An essential topic to every estate plan is probate. Probate is a court-supervised procedure for transferring the legal title of your assets after death to your beneficiaries. The probate process involves:
- Proving to the Court that a Will exists and is valid.
- Appointing a legal representative with authority to act on behalf of the estate.
- Identifying and appraising the property of the estate.
- Paying debts and taxes.
- Distributing the remaining property according to the beneficiaries.
Probate proceedings are public records and typically last several months. Any property listed in your name that does not automatically transfer upon your death, is considered probate property. For this reason, a last will goes to probate and a living trust does not.

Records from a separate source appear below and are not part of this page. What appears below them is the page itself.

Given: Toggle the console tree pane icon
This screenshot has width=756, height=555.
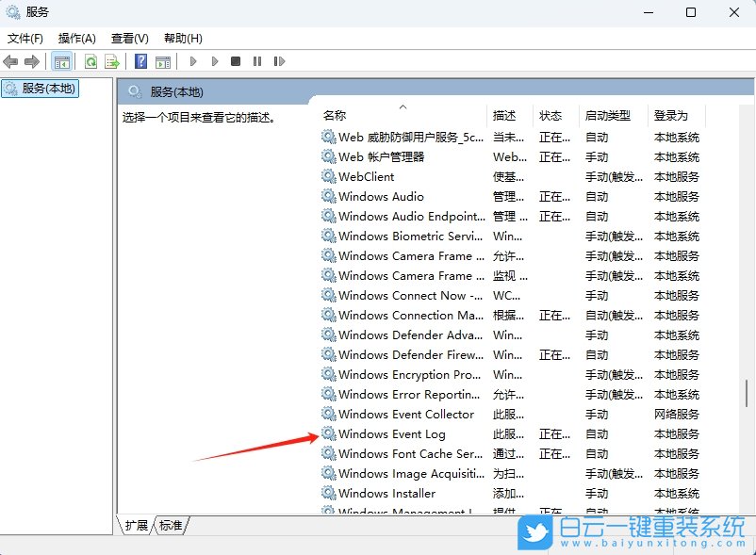Looking at the screenshot, I should tap(61, 60).
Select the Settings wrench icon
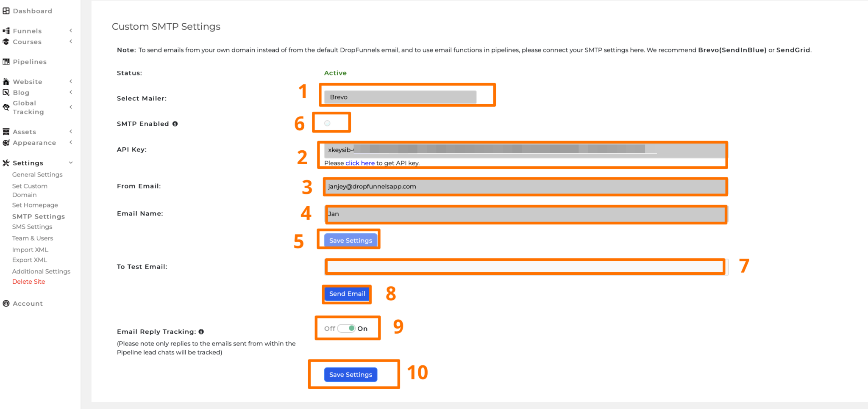Image resolution: width=868 pixels, height=409 pixels. click(x=6, y=163)
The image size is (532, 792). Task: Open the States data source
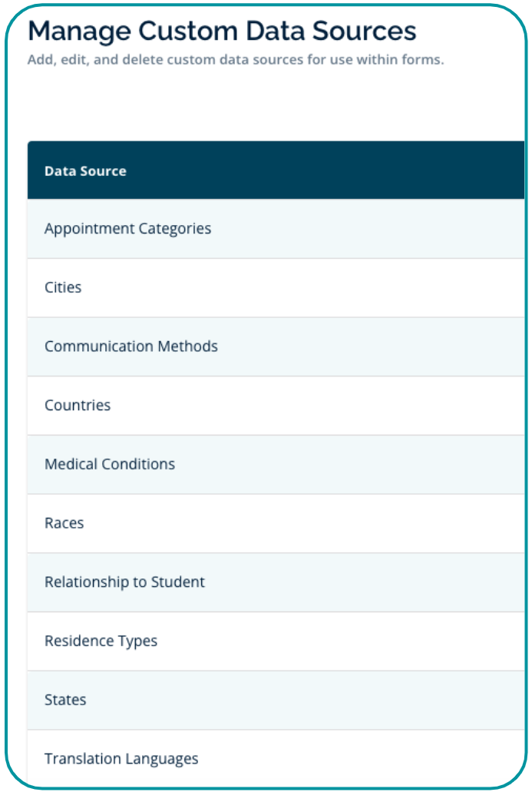[65, 700]
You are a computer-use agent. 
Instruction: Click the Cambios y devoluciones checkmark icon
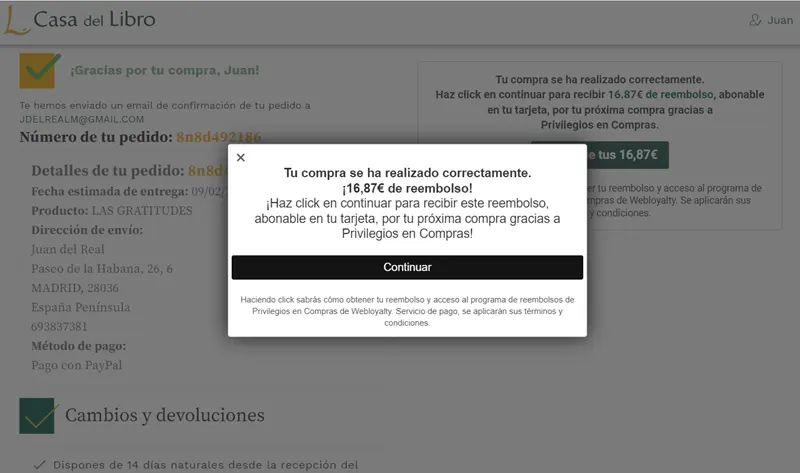(x=37, y=415)

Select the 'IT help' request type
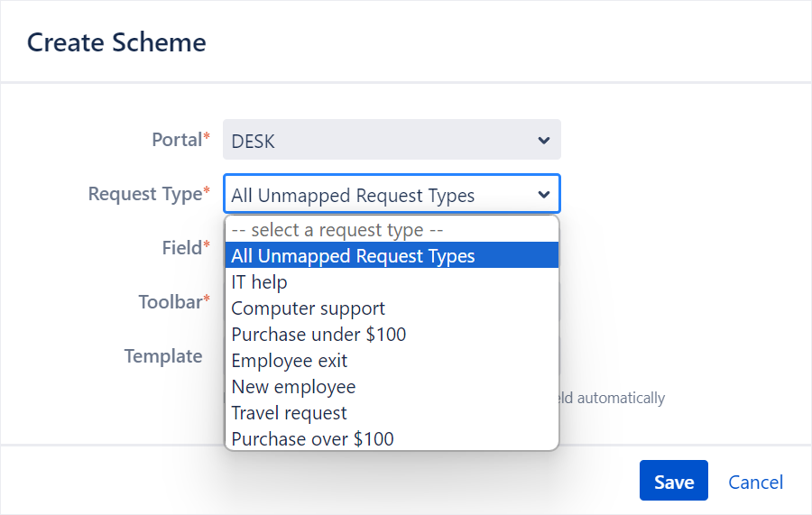pyautogui.click(x=260, y=282)
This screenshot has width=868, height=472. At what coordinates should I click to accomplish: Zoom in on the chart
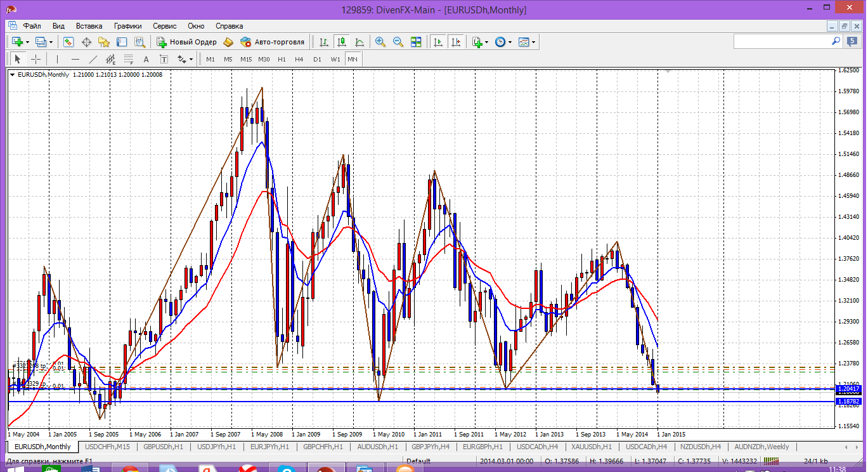click(x=380, y=42)
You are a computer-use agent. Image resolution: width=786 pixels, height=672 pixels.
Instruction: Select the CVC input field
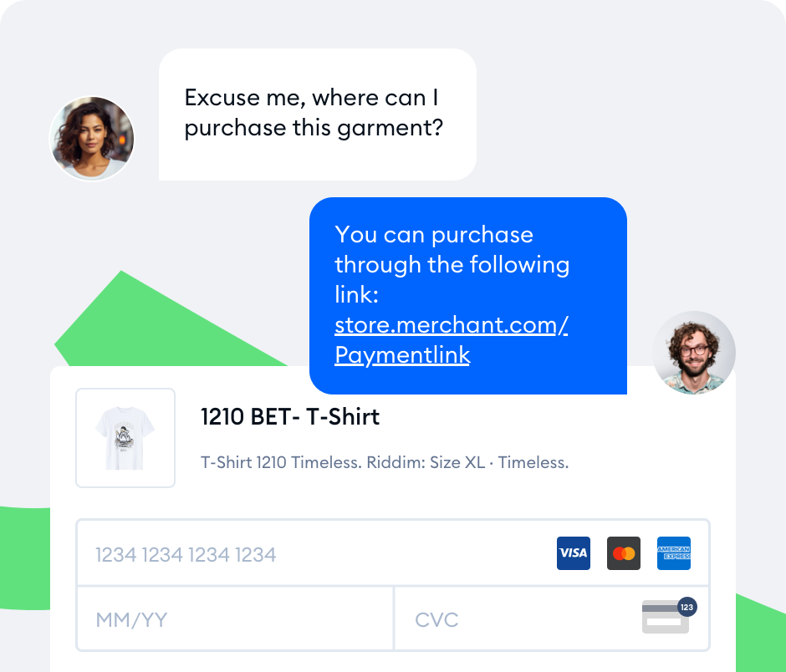[518, 619]
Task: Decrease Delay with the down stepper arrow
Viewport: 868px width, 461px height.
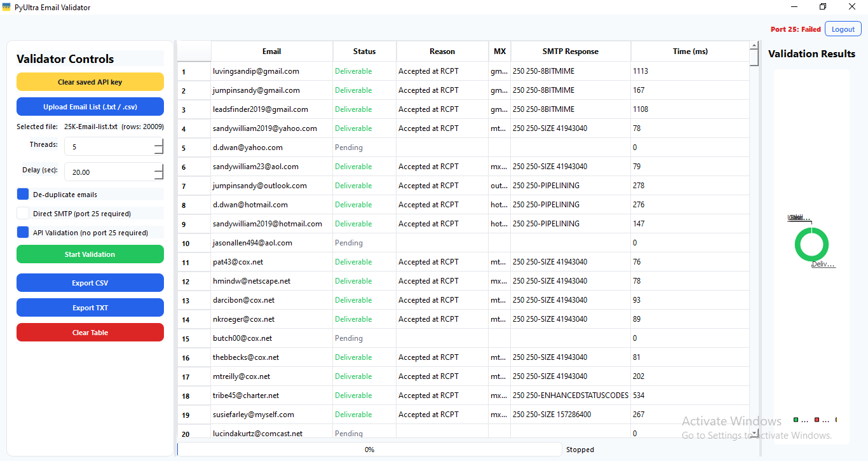Action: coord(159,177)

You may have been told that a trust is more ideal than a will since it can avoid probate. However, there are other details to consider when choosing an estate plan.
Last Will and Testaments
After a will is drawn up, it must go through a formal legal procedure called executing the will. This requires witnesses to the signing of the will. A will is put into effect only upon death, with the provisions controlling all assets subject to probate. Any assigned accounts are not subject to probate and will not be distributed under the terms of a will. Non-probate property such as life insurance, retirement plans, and joint tenancy accounts will pass directly to the named beneficiaries by the institution holding the account.

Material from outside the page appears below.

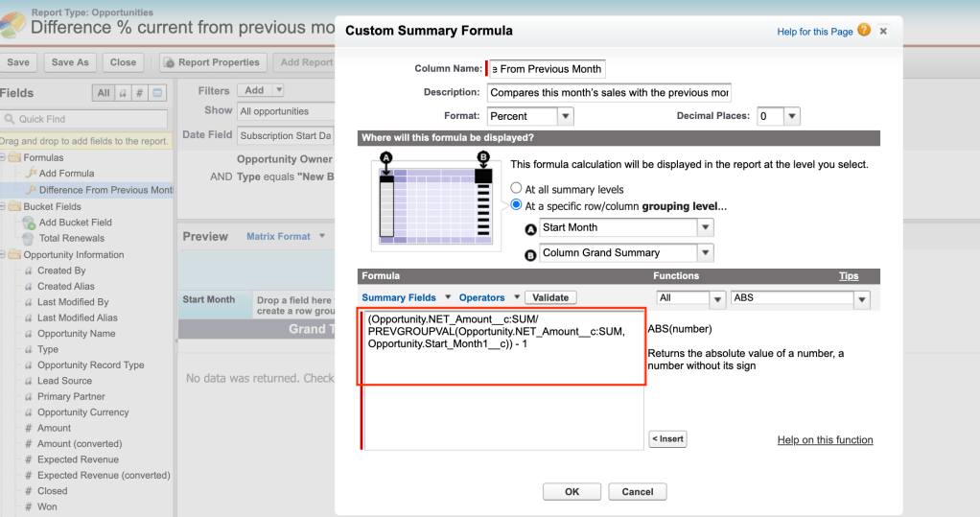Filter fields by number type icon
This screenshot has height=517, width=980.
coord(140,93)
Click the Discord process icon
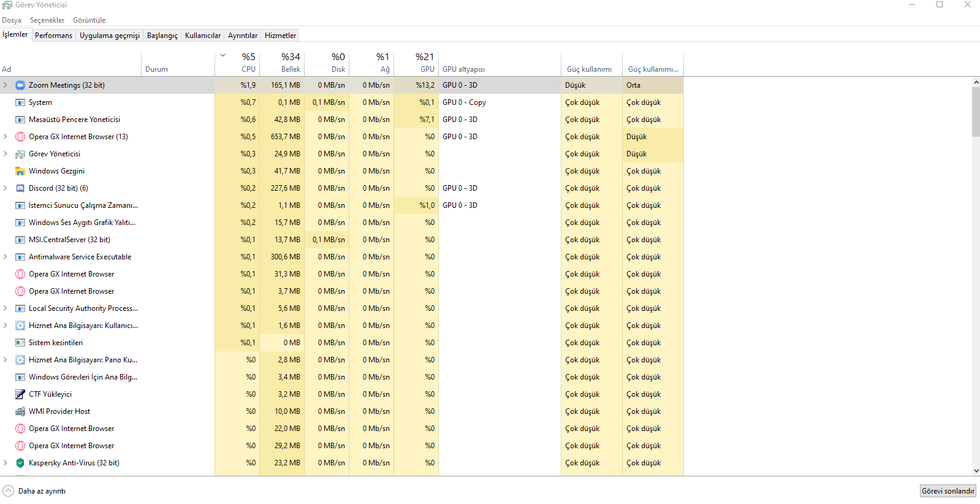Viewport: 980px width, 504px height. [x=20, y=188]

When it comes to costs, wills are usually cheaper to create, but more expensive down the road when heirs have to manage the estate. A will provides little assistance for asset management while the person is living. If a person becomes physically or mentally incapacitated, the court must appoint a guardian to manage the estate. Even with a good power of attorney, this process is usually burdensome and expensive.
Every state has its own variation of laws that pertain to last wills. When a will is clearly laid out, the accepted rule is that if a will was valid in the state it was made, it remains valid even when moving to a different state. However, if there are any uncertainties or exclusions, the will is usually interpreted by the laws of the state of residency. Thus, other state-specific documents should be created in the new state after each move.
In order to change or add anything in a last will, a codicil must be filed. A codicil is an amendment which must be executed with the same formalities as the original will. Sometimes it is simpler to draw up a new will instead. The original will and any codicils must be presented after death.
While a last will must go through probate, there are simpler types of probate depending on size and type of assets and whether or not there is any contest to the will.
A living trust is a contract between the creator of the contract and the trustee who agrees to hold assets for the beneficiaries. Each trust has three necessary parties: grantor, trustee, and beneficiary. Typically, one person is all three. The grantor retains all rights to manage the trust while alive and legally competent.
Any terms and conditions can be added, since living trusts are contractual; and because there is much less variation in state trust laws, they can be carried to different states without significant problems. Assets can be added and removed at any time without any tax penalties. As with other contractual arrangements, trusts are not usually required to become public knowledge.
Living trusts are more expensive to create and maintain, but leave fewer burdens on a spouse, children or other heirs later. If the grantor becomes incapacitated, the living trust names a successor trustee to take over and continue to manage the trust. Asset management as a successor trustee is generally much simpler than through the use of a power of attorney.
At the death of the grantor, the terms of the trust define who inherits the trust. The assets can be distributed to the beneficiaries in any manner the grantor chooses. The distribution is private and does not need any court supervision, so the successor trustee can immediately access any accounts held in the trust.
A living trust is designed so that the assets are not a part of the probate process. However, this only works if the provisions are properly put in place during life.
Both wills and trusts are effective tools to manage an estate during and after life. There are no “one size fits all” plans, so it’s important to discuss your options with an estate lawyer.